Abstract
Although studies show that actions by property owners, such as maintaining a defensible space, are generally the best means of protecting property from wildfire, victims often blame government agencies and others for property damage, injury, and death. This article describes a multiple-methods approach for investigating factors that influence how people who experience wildfire perceive the cause of wildfire damage. Phase I and II mail surveys and real-time field interviews were conducted in communities on the western slope of the Sierra Nevada. Generally speaking, people who had experienced wildfire attributed damage to other people's actions more than people who had not. Whether residents incurred damage or not, having maintained a sense of control or interacting with firefighters also appears to have influenced attributions.

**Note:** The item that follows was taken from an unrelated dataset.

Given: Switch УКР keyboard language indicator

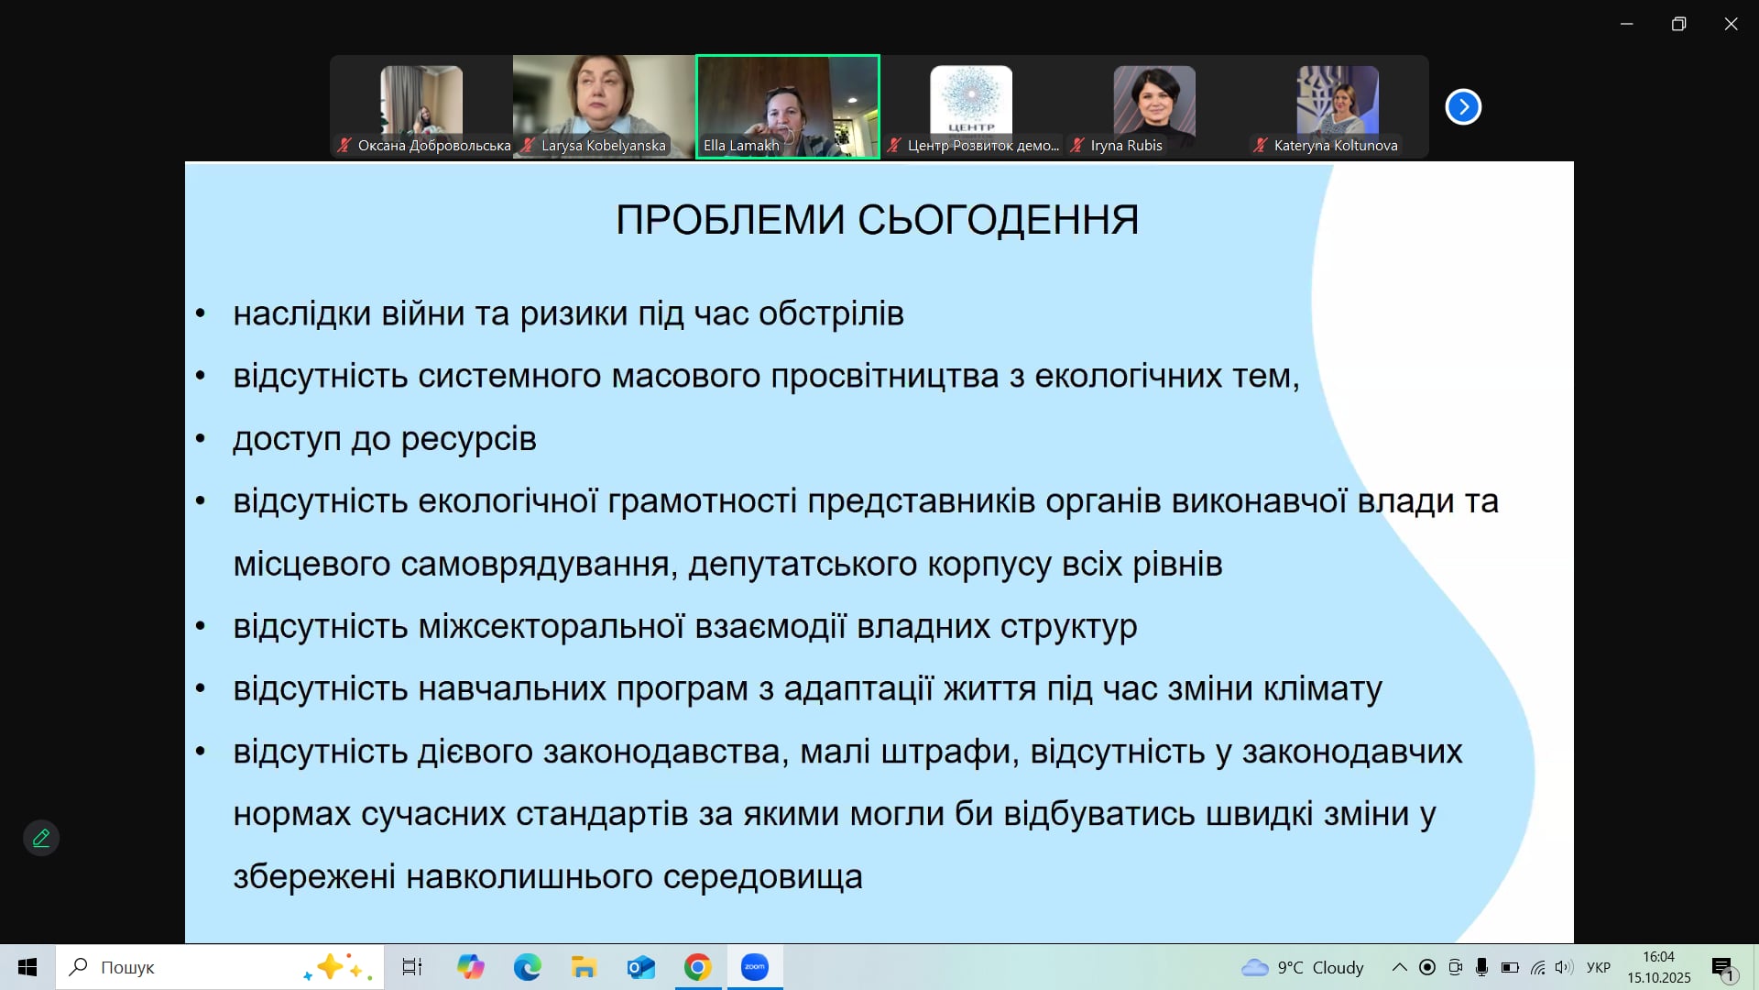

We argue that multiple-methods approaches to such questions have the potential to reveal more about such phenomena than approaches based on any single method.
Notes
1 It is important to note that in theoretical sampling, one attempts to include representatives from all the substantively important categories of, in this case, affected community residents. It is also important to note that categories themselves are not necessarily clear at the beginning. In this case, the field-worker began by sampling all three households that were actually burned out (clearly a relevant category), a number of households that were relatively near the fire damage, and a number that were further away from actual damage. The field-worker also paid attention to gender, age, ethnicity, and length of residence in the community, all of which potentially could have produced different responses. He discontinued his fieldwork only when novel responses to key questions ceased to be forthcoming and, after consulting with key informants in the community concerning the diversity of his sample, was satisfied the relevant categories of affected people in the two communities had been covered.